Где-то, в несоизмеримо большей глубине, есть Ungrund, безосновность, к
которой неприменимы не только никакие человеческие слова, неприменимы не
только категории добра и зла, но неприменимы и категории бытия и
небытия. Это глубже всего, и это и есть первоначальный исток, который
составляет, как учит Беме и вслед за ним Шеллинг, "темную природу в
Боге". Что в природе Бога, глубже Его, лежит какая-то изначальная темная
бездна и из недр ее совершается процесс теогонический, процесс
Богорождения; этот процесс есть уже вторичный процесс по сравнению с
этой первоначальной безосновной, ни в чем не выразимой бездной,
абсолютной, иррациональной, не соизмеримой ни с какими нашими
категориями. Есть какой-то первоначальный исток, ключ бытия, из которого
бьет вечный поток, и в этот вечный источник извечно вносится
Божественный свет, в нем совершается акт Богорождения. Признание такой
иррациональной, темной первоосновы и есть один из путей к раскрытию и
постижению тайны возможности движения в недрах Божественной жизни.
Потому что существование такого первоначального темного источника, такой
первоначальной темной природы обозначает возможность трагической судьбы
Божественной жизни. Если в Божественной жизни разыгрывается трагедия
страстей, какая-то Божья судьба, в центре которой стоит страдание самого
Бога, Сына Божьего, если совершается в этом страдании искупление мира,
избавление мира, то это может быть объяснимо только тем, что есть
глубинный источник такого трагического конфликта, трагического движения
и трагических страстей в недрах самой Божественной жизни. Это есть то,
что отрицается всякой гладкой рационалистической теорией о Божестве,
всеми приглаженными учениями, которые так панически боятся перенести
трагическое движение на Божественную жизнь, потому что говорят о
Божестве, лишенном всяких внутренних противоречий и всяких внутренних
конфликтов, то есть логизированном и рационализированном до конца. Это
величайшее открытие сделано германскими мистиками и если не впервые, то
с наибольшей силой явлено в их творениях. Оно определило, в значительной
степени, судьбу всей германской философии, потому что, поистине, во всей
германской философии раскрывается то, что в первооснове бытия лежит
некоторое иррациональное волевое начало и что весь смысл и вся сущность
мирового процесса заключается в просветлении этого темного
иррационального начала в космогонии и теогонии. Отсюда можно сделать
вывод, который и будет предпосылкой моей метафизики истории: земная
судьба предопределяется небесной, в небесной жизни совершается трагедия
просветления и избавления через Божественные страсти, трагедия, которой
определяется процесс просветления в истории мира.
Такое понимание Абсолютного, характерное для германской мистики и
отчасти для германской философии, в особенности философии Шеллинга и еще
более Баадера, совпадает и с более глубинным пониманием христианства.

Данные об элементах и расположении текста
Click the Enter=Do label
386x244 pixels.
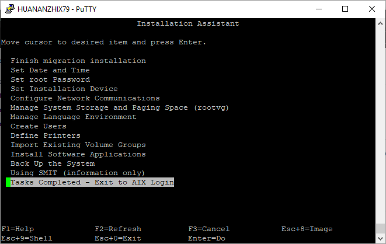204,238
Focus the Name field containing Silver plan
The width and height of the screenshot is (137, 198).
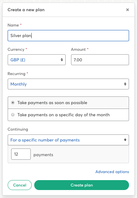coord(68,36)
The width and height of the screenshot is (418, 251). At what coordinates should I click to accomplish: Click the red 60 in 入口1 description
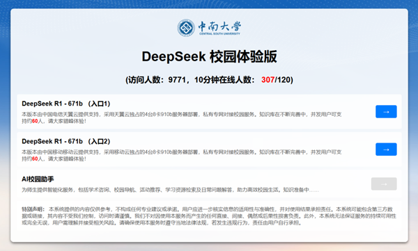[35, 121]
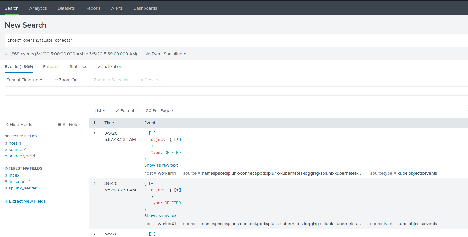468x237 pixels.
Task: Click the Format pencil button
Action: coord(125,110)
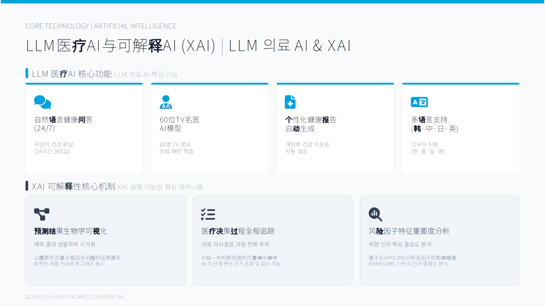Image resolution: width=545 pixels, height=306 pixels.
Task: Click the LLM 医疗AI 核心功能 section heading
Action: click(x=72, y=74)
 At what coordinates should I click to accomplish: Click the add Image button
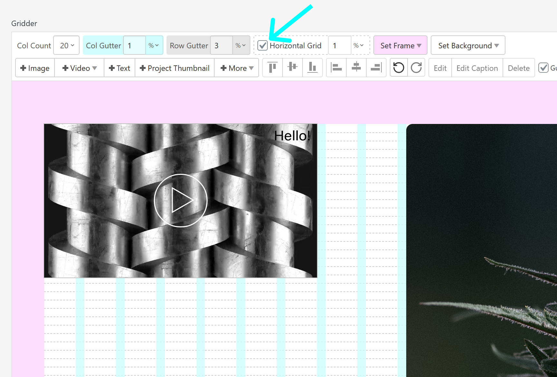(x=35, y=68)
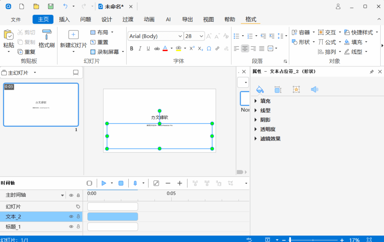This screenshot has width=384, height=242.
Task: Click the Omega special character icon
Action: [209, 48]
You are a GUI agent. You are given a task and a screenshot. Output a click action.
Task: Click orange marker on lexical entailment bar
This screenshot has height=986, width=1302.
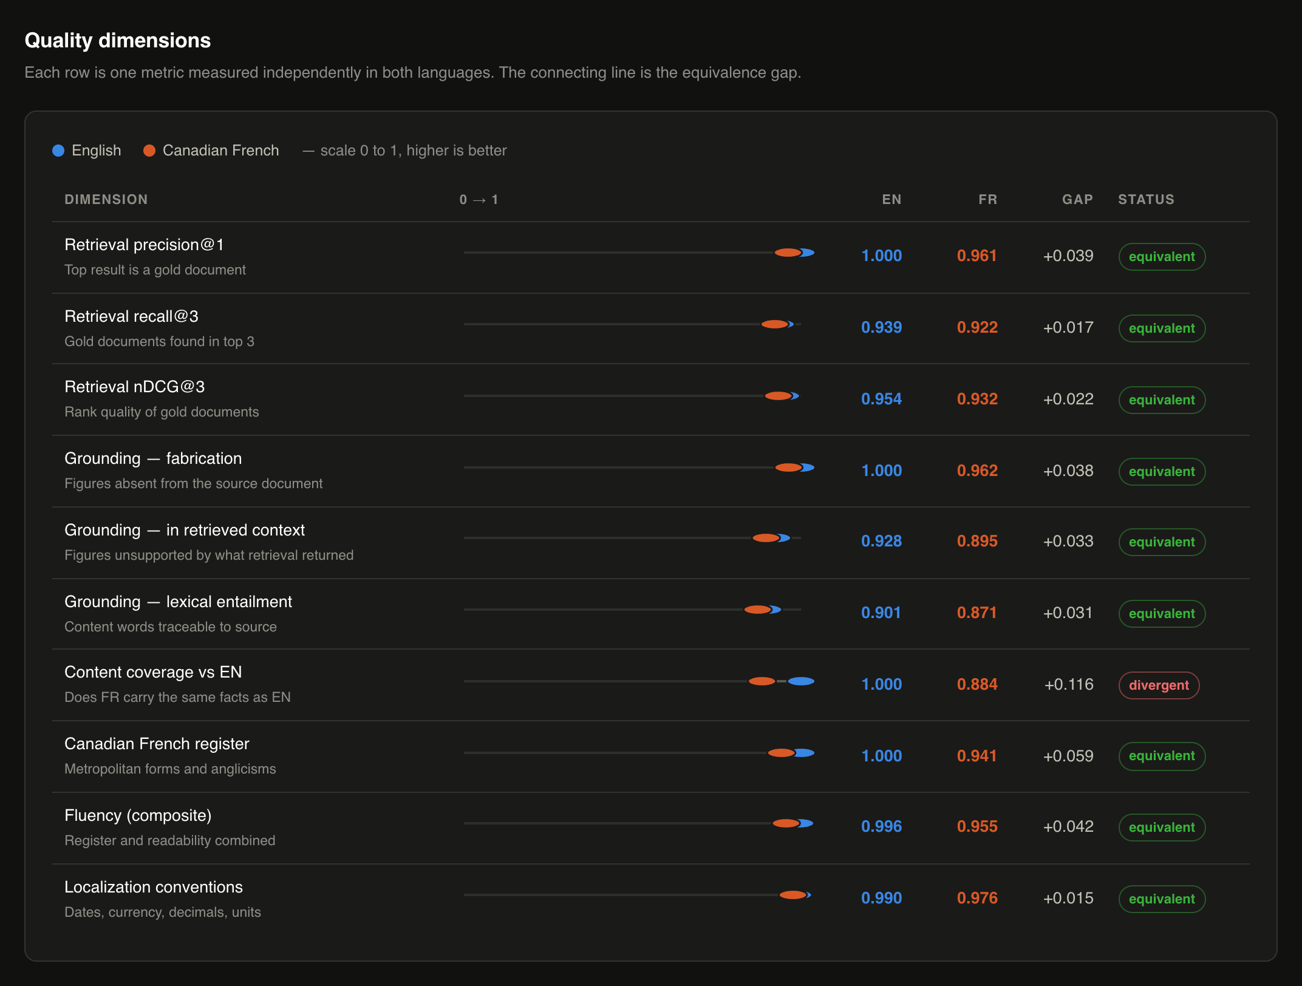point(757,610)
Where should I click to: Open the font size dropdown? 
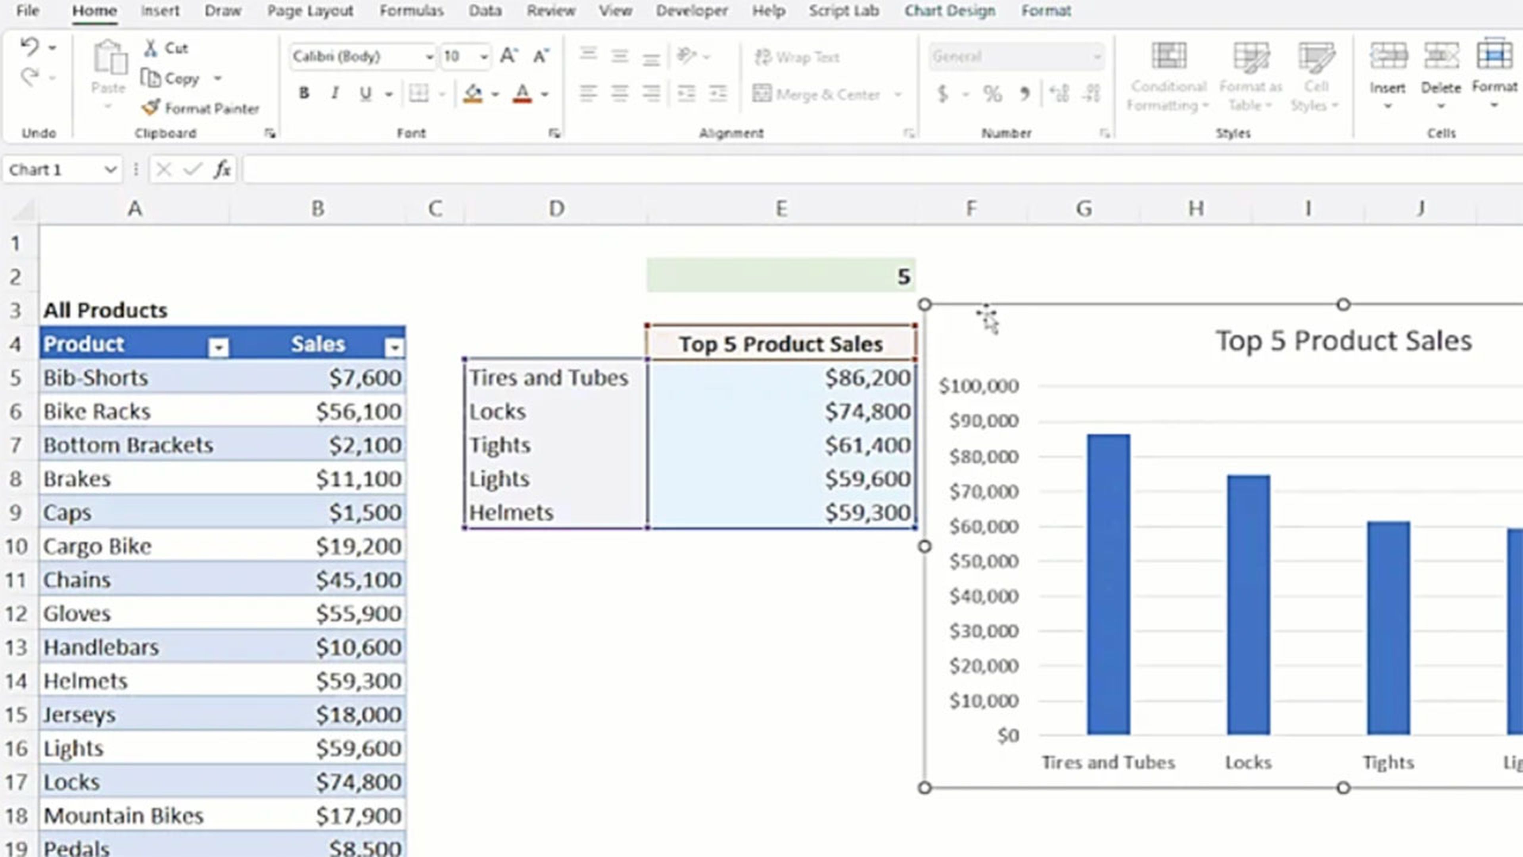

◆ Описание задания ◆
По отрывку о безосновности определите, кто учит о «темной природе в Боге». Записи для этого задания не нужны.

◆ Образец ответа ◆
Об этом учит Беме, а вслед за ним Шеллинг.